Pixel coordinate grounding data

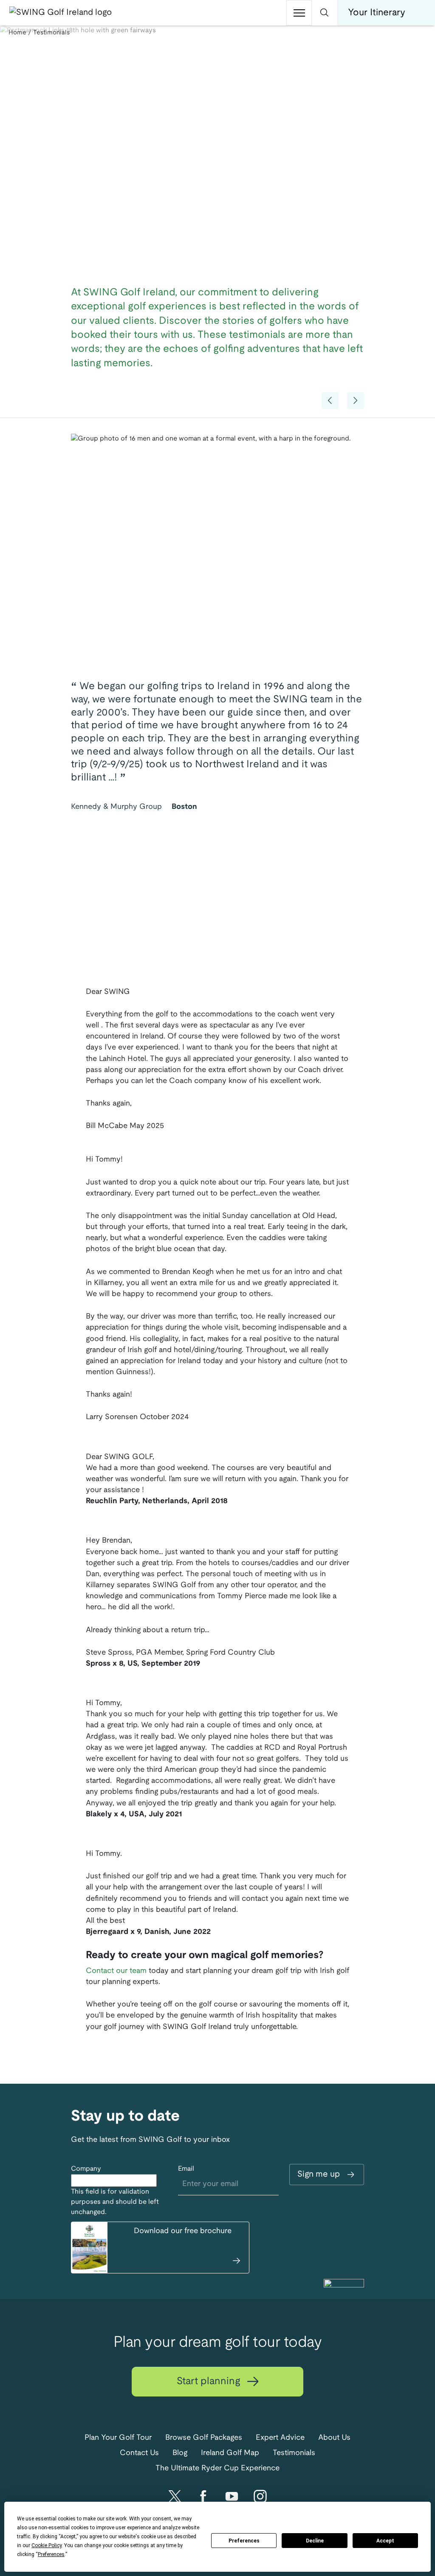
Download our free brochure (183, 2231)
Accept (385, 2541)
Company (86, 2169)
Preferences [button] (51, 2554)
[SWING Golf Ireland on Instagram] (260, 2496)
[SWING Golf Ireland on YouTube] (231, 2496)
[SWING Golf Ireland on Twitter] (174, 2496)
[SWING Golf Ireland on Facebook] (203, 2496)
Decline (315, 2541)
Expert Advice (280, 2437)
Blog (179, 2453)
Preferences (244, 2541)
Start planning (210, 2381)
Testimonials (294, 2453)
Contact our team (116, 1971)
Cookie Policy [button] (46, 2545)
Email (186, 2169)
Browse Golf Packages (203, 2437)
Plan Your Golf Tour (118, 2437)
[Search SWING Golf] (324, 12)
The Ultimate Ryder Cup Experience (217, 2468)
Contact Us (139, 2453)
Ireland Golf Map (230, 2453)
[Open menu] (299, 12)
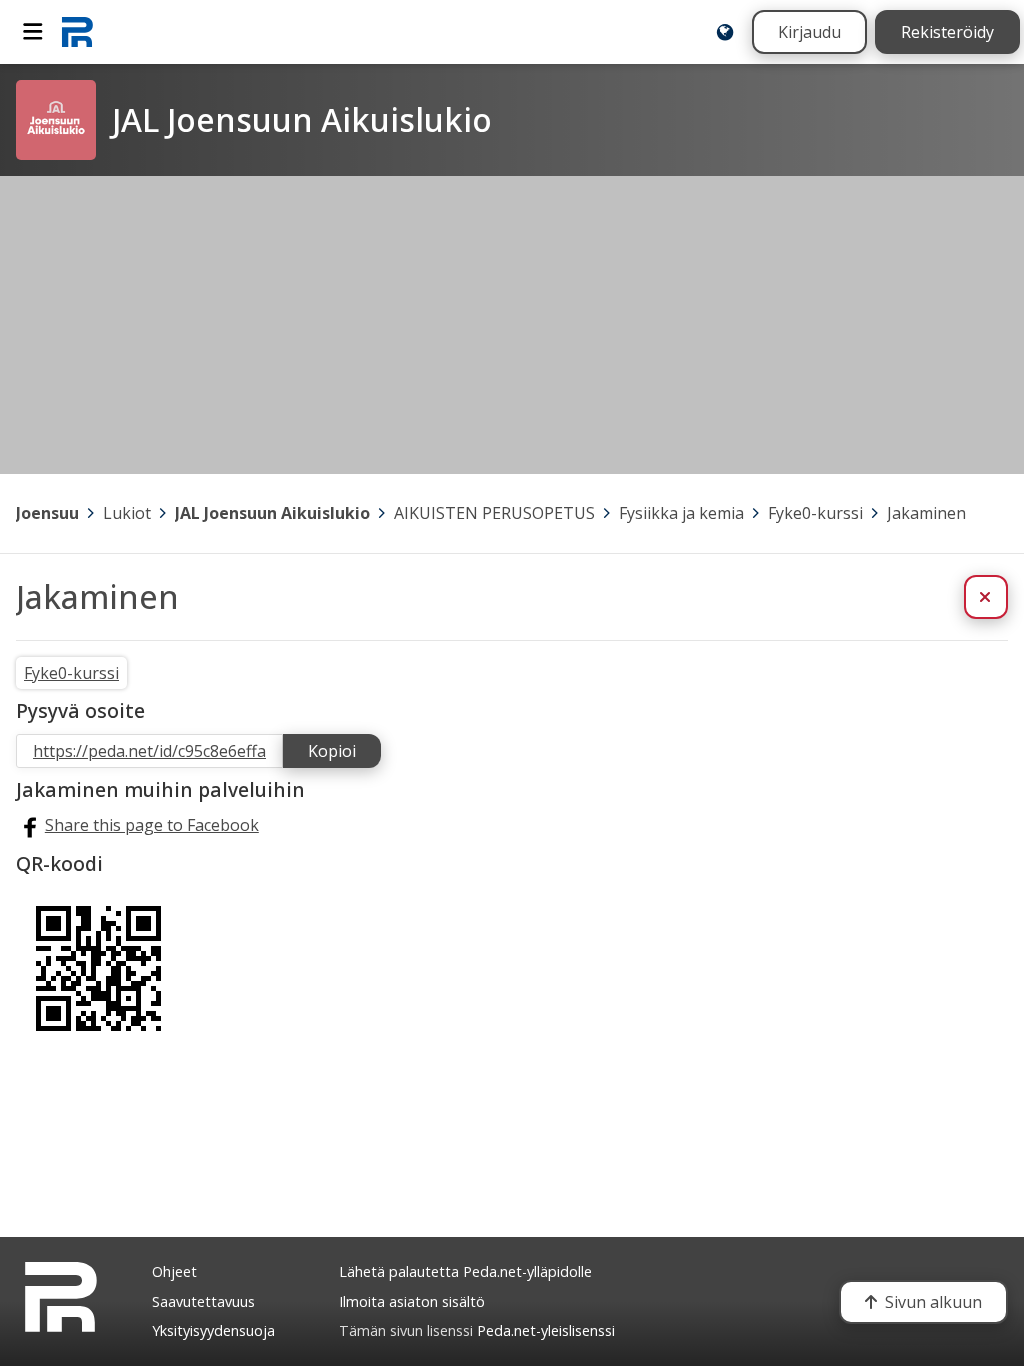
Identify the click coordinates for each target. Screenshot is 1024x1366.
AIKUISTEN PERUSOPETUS (494, 513)
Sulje (1001, 597)
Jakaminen (926, 513)
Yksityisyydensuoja (213, 1330)
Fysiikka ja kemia (681, 513)
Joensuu (47, 513)
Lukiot (127, 513)
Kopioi (332, 751)
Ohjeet (174, 1271)
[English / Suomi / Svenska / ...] (725, 32)
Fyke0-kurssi (815, 513)
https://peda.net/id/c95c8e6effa (149, 751)
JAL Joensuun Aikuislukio (272, 513)
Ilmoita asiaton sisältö (412, 1301)
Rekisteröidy (947, 32)
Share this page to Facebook (152, 825)
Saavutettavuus (203, 1301)
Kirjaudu (809, 32)
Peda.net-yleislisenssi (546, 1330)
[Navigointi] (33, 32)
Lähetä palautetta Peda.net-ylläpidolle (465, 1271)
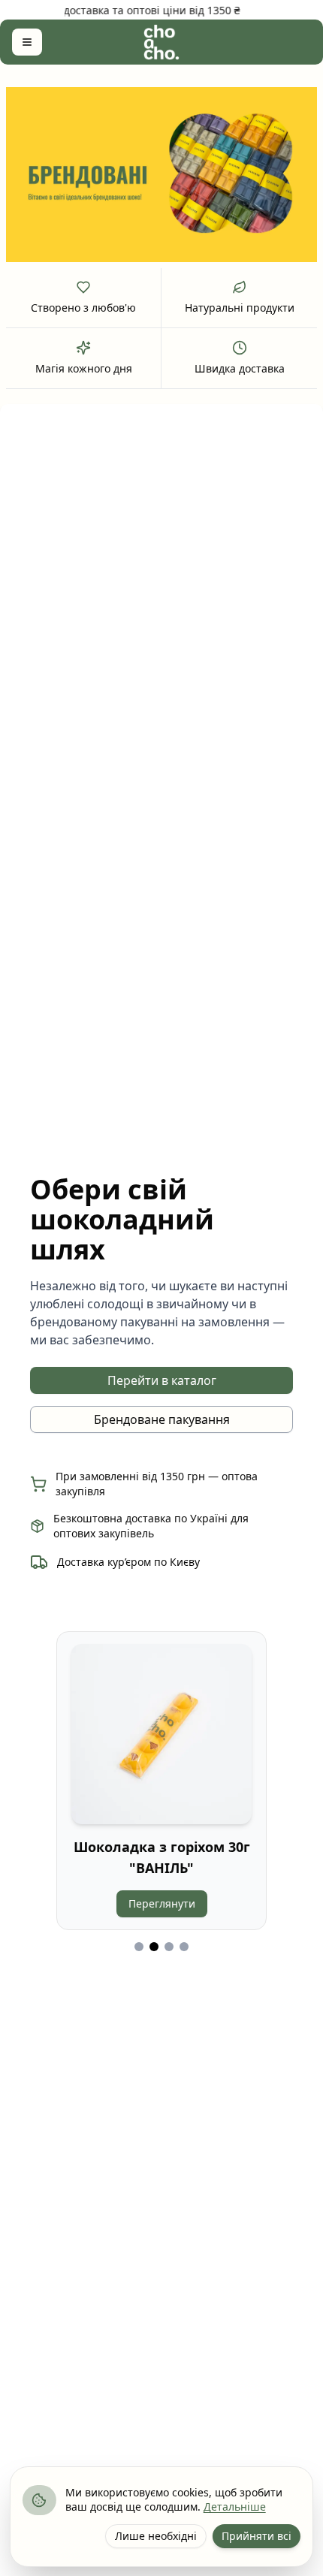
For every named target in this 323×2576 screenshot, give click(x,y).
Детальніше (235, 2506)
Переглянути (161, 1903)
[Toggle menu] (27, 42)
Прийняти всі (256, 2536)
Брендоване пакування (162, 1419)
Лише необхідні (156, 2536)
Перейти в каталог (161, 1380)
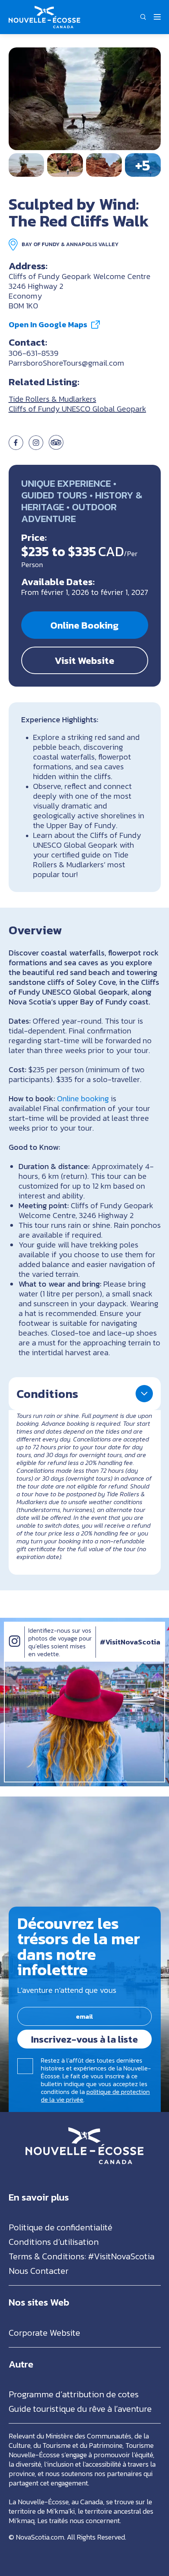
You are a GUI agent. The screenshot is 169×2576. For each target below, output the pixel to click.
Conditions (47, 1394)
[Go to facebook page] (16, 447)
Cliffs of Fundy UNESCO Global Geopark (77, 409)
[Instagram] (14, 1649)
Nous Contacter (38, 2270)
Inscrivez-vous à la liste (84, 2039)
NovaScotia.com (40, 2537)
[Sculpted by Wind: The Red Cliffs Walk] (85, 98)
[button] (143, 17)
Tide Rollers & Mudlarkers (52, 399)
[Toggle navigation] (157, 16)
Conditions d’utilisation (54, 2241)
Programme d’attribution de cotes (74, 2394)
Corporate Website (44, 2332)
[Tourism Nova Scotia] (44, 10)
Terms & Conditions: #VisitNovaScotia (81, 2256)
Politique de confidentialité (60, 2227)
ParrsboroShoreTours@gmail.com (66, 363)
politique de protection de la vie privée (95, 2095)
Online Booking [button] (84, 625)
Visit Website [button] (84, 660)
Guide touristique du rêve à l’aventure (80, 2408)
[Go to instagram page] (36, 447)
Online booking (83, 1098)
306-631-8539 (34, 353)
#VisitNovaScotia (130, 1642)
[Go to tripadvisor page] (56, 447)
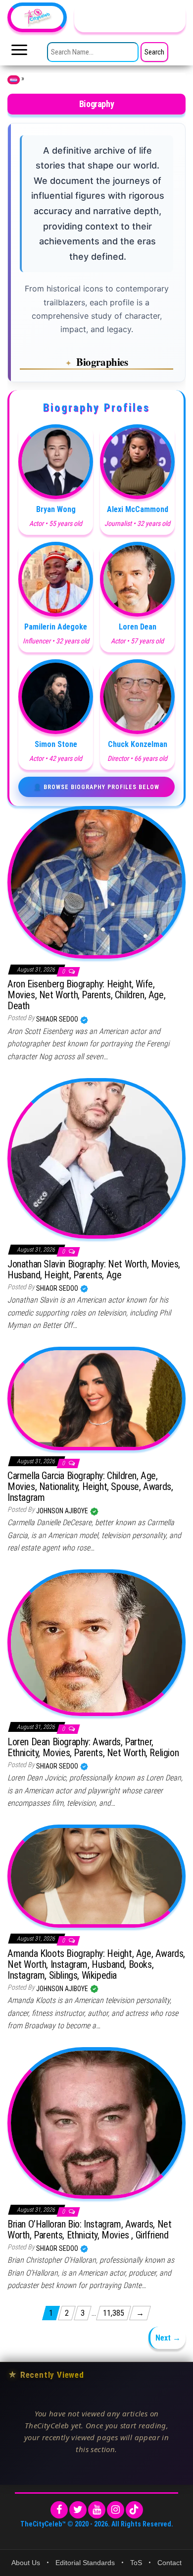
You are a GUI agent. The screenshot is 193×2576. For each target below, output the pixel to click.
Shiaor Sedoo (58, 1019)
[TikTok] (134, 2510)
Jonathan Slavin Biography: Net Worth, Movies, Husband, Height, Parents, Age (93, 1269)
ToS (136, 2563)
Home (13, 80)
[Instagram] (115, 2510)
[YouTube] (96, 2510)
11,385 (113, 2313)
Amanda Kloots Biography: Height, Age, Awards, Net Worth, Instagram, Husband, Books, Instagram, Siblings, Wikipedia (96, 1964)
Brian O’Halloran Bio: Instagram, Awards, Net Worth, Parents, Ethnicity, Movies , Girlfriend (89, 2229)
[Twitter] (78, 2510)
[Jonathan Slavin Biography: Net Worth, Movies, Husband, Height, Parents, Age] (96, 1157)
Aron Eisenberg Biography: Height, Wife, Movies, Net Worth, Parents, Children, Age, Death (86, 995)
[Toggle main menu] (19, 52)
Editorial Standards (85, 2563)
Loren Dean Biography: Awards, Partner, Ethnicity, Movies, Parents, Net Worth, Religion (93, 1747)
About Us (25, 2563)
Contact (169, 2563)
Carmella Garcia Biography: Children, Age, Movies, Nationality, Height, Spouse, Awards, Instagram (90, 1486)
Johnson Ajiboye (63, 1511)
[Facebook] (59, 2510)
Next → (168, 2338)
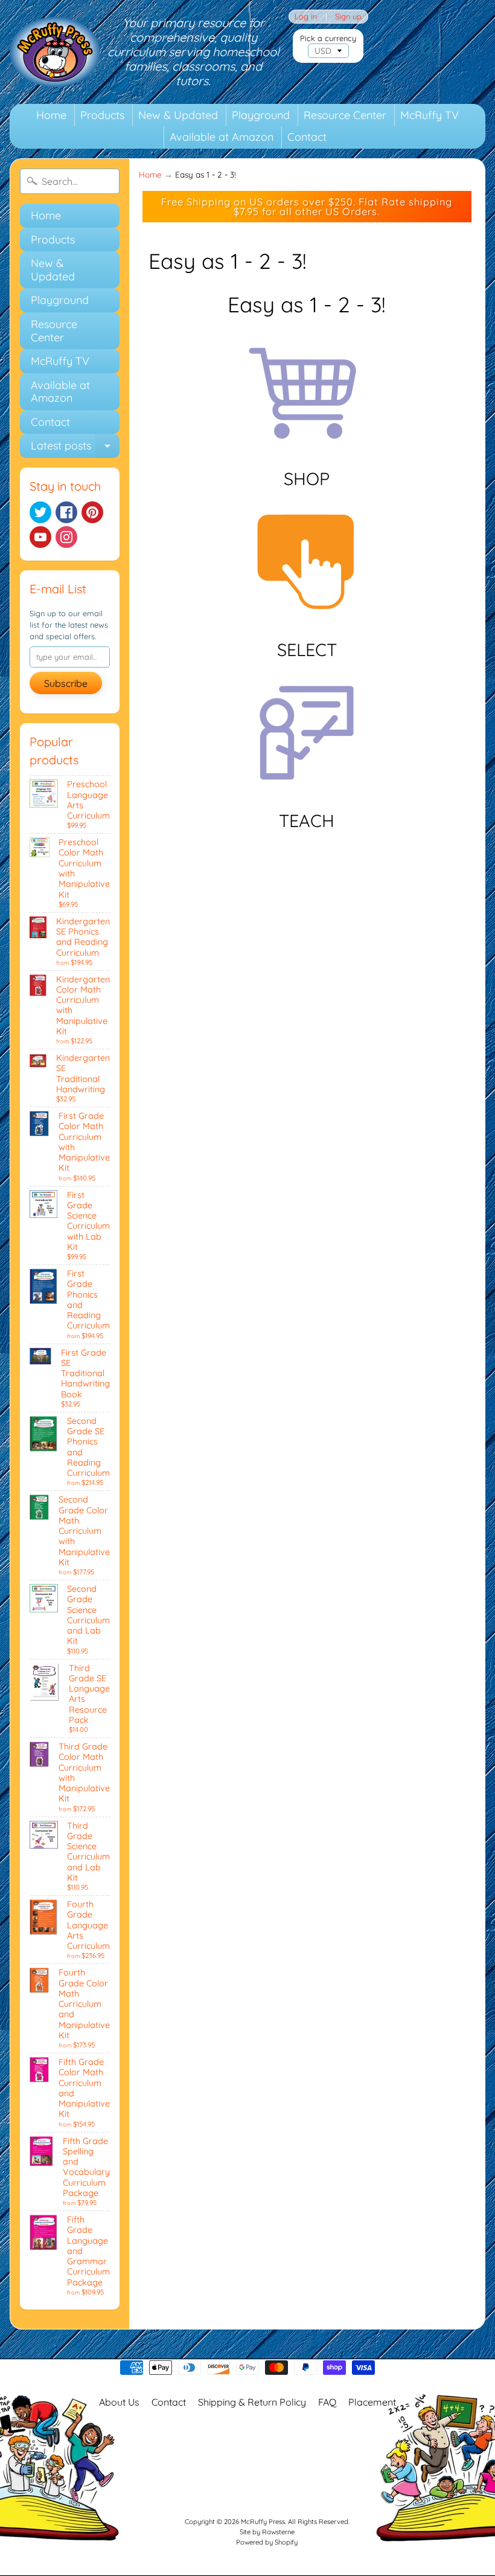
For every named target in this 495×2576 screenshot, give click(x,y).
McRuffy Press (263, 2521)
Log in (306, 17)
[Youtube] (40, 537)
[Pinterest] (92, 512)
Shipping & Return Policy (252, 2402)
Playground (261, 115)
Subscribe (66, 683)
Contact (307, 137)
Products (102, 115)
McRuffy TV (429, 115)
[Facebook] (66, 512)
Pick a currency (328, 38)
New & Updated (178, 115)
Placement (372, 2402)
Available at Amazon (221, 137)
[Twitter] (40, 512)
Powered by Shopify (267, 2542)
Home (51, 115)
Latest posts (75, 448)
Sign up (348, 17)
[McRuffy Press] (55, 52)
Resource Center (345, 115)
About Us (119, 2402)
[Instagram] (66, 537)
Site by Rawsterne (267, 2532)
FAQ (327, 2402)
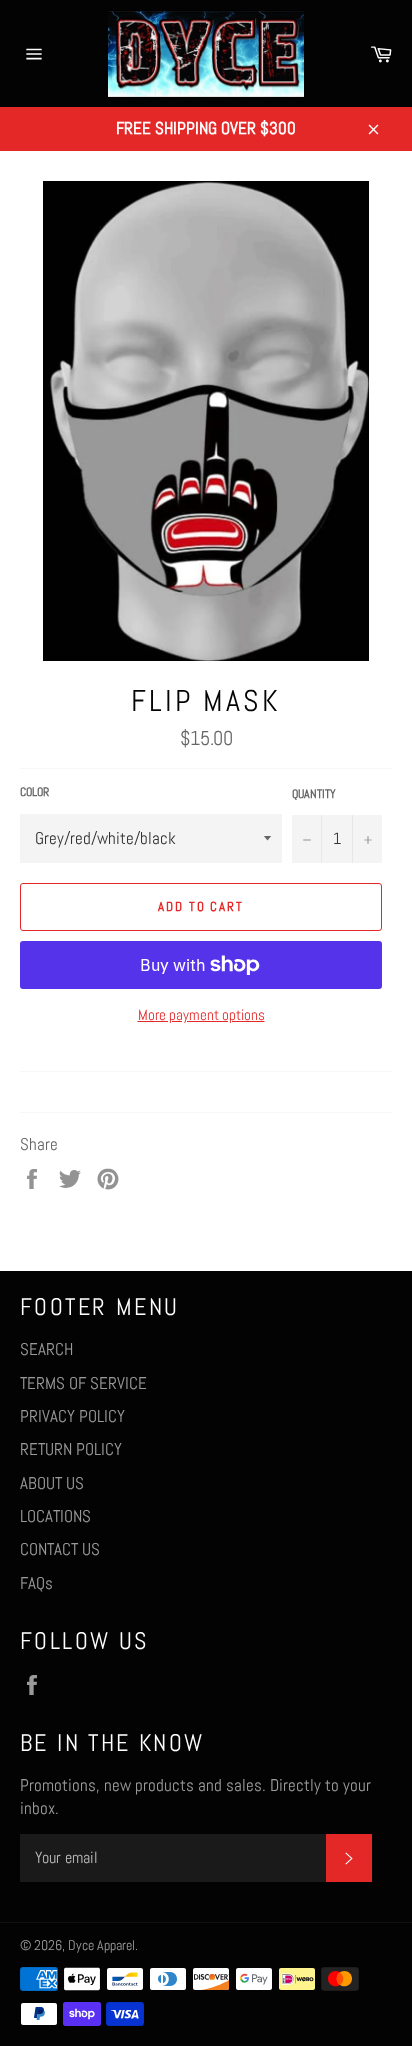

* _What is needed_
Please say how many lines in the records above contain the word "Worth". Give the number alone.

* _Written response_
6